The memo lists sit-ins, marches and banners as traditional
forms of protest, and vandalism, human chains, makeshift barricades,
trespassing and physical harassment of delegates as more aggressive
methods. In an ominous passage, it then says, “Even the more
peaceful techniques can create a climate of disorder, block
access to a site, draw large numbers of police officers to
a location in order to weaken security at another location,
obstruct traffic, and possibly intimidate people from attending
the events being protested.”
The bureau wants to know who these protestors are, the memo
reveals. “After demonstrations, activists are usually reluctant
to cooperate with law enforcement officials,” it says. “They
seldom carry any identification papers and often refuse to
divulge any information about themselves or other protesters.”
The document singles out the use of training camps, the Internet,
cell phones and radios as protest methods to be watched. “It
is interesting and bears watching that the memo singles out
new technologies: Internet, cell phones; in truth these have
become incredible and exponentially empowering tools for fostering
informed, connected participatory citizenship,” said Maureen
Aumand, a local activist affiliated with Women Against War.

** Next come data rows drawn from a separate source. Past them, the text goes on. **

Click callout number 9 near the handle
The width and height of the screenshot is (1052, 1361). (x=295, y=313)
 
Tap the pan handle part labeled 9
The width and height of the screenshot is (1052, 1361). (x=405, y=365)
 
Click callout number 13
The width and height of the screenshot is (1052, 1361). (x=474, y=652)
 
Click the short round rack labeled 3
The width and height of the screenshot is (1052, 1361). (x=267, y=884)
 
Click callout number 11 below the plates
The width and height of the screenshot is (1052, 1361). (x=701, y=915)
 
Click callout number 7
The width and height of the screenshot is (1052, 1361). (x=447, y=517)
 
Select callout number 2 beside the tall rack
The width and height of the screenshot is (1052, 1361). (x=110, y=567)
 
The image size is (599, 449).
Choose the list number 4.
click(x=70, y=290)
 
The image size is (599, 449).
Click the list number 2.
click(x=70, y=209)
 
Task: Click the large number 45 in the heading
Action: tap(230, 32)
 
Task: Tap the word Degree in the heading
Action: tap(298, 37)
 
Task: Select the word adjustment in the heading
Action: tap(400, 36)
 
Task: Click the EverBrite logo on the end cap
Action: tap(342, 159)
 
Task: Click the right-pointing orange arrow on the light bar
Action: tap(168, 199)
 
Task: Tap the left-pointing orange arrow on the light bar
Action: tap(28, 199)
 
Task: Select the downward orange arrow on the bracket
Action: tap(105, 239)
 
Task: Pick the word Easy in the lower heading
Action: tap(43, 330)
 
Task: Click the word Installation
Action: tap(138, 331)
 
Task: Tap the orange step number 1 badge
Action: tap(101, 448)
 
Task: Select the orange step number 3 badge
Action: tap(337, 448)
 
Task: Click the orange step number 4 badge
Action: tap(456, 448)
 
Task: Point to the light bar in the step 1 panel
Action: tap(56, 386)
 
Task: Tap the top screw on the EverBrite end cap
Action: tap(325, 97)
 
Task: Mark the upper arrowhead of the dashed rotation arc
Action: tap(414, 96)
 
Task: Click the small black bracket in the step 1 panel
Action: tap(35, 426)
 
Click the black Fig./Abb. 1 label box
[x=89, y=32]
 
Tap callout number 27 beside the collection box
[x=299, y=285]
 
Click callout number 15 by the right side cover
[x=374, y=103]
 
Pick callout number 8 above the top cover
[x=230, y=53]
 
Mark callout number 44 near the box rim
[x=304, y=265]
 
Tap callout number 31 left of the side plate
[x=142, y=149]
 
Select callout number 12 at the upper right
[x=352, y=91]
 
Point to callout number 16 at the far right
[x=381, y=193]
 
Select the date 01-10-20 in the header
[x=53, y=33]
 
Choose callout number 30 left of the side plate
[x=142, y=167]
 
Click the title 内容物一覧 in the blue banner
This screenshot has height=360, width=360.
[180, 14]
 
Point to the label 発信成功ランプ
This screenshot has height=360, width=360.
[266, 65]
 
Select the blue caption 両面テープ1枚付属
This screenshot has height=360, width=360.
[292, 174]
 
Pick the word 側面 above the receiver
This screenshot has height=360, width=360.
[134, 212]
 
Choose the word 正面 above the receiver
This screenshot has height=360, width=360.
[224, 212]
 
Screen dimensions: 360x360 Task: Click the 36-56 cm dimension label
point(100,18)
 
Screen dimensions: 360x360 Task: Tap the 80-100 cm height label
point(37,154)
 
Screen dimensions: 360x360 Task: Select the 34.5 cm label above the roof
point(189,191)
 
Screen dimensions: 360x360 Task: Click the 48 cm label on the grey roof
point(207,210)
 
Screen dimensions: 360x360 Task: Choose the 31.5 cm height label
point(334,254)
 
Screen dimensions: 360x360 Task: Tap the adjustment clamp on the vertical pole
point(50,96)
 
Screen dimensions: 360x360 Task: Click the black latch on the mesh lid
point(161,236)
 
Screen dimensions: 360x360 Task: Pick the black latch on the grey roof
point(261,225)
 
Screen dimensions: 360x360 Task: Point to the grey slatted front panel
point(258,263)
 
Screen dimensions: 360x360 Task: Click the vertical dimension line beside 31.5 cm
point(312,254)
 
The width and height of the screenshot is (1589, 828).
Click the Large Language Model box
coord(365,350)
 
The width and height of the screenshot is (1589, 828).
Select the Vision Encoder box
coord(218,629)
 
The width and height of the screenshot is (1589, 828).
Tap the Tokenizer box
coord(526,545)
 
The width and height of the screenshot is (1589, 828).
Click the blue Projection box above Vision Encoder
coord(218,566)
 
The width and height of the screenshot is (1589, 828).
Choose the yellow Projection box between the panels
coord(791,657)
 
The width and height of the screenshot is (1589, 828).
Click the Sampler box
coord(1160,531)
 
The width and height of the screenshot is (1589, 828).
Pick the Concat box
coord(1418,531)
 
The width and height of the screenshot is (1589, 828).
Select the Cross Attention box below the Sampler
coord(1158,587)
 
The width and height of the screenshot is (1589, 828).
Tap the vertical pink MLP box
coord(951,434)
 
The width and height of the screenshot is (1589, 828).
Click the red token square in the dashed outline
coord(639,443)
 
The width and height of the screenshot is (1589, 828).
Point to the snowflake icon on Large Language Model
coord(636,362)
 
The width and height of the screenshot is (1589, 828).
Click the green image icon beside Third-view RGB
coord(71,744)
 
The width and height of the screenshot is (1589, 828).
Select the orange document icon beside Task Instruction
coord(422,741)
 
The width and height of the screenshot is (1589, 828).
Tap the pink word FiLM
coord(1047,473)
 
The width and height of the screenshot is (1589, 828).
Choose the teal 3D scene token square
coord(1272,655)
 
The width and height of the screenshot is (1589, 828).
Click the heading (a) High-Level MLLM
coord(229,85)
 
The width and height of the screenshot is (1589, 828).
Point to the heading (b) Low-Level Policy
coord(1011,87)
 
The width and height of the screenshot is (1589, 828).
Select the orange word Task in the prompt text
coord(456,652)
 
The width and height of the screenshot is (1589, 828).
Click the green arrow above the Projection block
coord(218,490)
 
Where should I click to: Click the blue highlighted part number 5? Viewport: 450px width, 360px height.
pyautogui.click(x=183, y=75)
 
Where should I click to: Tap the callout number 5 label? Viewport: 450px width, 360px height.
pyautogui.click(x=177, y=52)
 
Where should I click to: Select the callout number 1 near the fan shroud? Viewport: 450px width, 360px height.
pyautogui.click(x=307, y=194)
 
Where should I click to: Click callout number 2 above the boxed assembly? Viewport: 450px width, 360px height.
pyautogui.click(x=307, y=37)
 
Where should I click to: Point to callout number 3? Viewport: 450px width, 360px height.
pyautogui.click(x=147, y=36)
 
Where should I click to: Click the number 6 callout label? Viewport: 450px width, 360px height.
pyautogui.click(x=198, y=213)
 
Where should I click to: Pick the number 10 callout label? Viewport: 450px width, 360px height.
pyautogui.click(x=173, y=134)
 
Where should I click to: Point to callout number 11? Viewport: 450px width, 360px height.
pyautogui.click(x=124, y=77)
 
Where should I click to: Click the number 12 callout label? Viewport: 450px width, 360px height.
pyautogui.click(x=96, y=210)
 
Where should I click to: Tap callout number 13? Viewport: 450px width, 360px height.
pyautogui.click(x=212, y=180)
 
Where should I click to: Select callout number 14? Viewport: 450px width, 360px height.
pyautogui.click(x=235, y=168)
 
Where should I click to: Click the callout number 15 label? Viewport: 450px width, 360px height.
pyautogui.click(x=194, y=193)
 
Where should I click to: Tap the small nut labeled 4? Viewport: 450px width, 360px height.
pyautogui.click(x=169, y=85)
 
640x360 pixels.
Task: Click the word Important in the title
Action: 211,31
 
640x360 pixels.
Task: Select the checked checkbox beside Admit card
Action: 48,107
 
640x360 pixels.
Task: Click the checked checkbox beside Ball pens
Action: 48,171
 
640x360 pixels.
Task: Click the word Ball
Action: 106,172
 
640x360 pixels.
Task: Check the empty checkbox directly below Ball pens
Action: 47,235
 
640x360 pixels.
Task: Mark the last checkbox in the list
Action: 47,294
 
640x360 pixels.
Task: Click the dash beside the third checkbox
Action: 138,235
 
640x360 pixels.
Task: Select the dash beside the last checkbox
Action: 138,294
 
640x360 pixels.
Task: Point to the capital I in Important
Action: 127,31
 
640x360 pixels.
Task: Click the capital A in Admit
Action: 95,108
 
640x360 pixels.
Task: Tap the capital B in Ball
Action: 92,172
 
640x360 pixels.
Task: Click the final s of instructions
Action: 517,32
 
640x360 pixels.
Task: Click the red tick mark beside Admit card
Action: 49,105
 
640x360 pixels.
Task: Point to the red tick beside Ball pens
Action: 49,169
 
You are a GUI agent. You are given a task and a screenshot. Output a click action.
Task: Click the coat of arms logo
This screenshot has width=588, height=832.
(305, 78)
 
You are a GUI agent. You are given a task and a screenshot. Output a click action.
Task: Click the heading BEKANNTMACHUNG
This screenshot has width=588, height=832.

Critics have charged that the memo presages a return to the
FBI’s abuses of the 1960s and 1970s, when director J. Edgar
Hoover had dissenters like Martin Luther King placed under
surveillance. Restrictions preventing the bureau from investigating
domestic political groups were later imposed, but last year
Attorney General John Aschcroft relaxed them significantly
as part of the government’s antiterrorism campaign.
Speaking on ABC’s This Week on Nov. 23, the day The
New York Times broke the story, Sen. Edward M. Kennedy
(D-Mass.) said of the memo, “This reminds me of the old Nixon
times and the enemies list. . . . That, I think, is a fundamental
flaw of this administration. It is absolutely outrageous in
terms of what this country is about. How could we be fighting
abroad to defend our freedoms and diminishing those freedoms
here at home?”
Lawrence Wittner, a University at Albany history professor
who studies popular protest movements and the author of Toward
Nuclear Abolition, echoed Kennedy, remarking, “Unfortunately,
the FBI seems to have fallen back upon its discredited policy
of spying on law-abiding Americans and confusing nonviolent
dissent with terrorist activity.”
FBI spokesman Whitney Blake refused to comment on the memo,
instead referring to a statement on the bureau’s Web site,
which says in part, “The FBI is committed to protecting the
constitutional rights of all Americans, including those who
oppose current policies of the government. In order to do
so, we must make law enforcement aware of the tactics of those
who wish to impinge on those rights by violently disrupting
otherwise peaceful marches and assemblies.”
Asked if he would be deterred from taking part in future antiwar
events knowing the FBI or local police may be watching, Paul
Tick, founder of Bethlehem Neighbors for Peace, said he would
not. He added, “Maybe the question of surveillance needs to
be looked at from this overall picture—what is happening to
our country under the Bush administration? Hopefully, more
than ever, people will realize that their involvement is the
only thing that can, in fact, save our democracy.”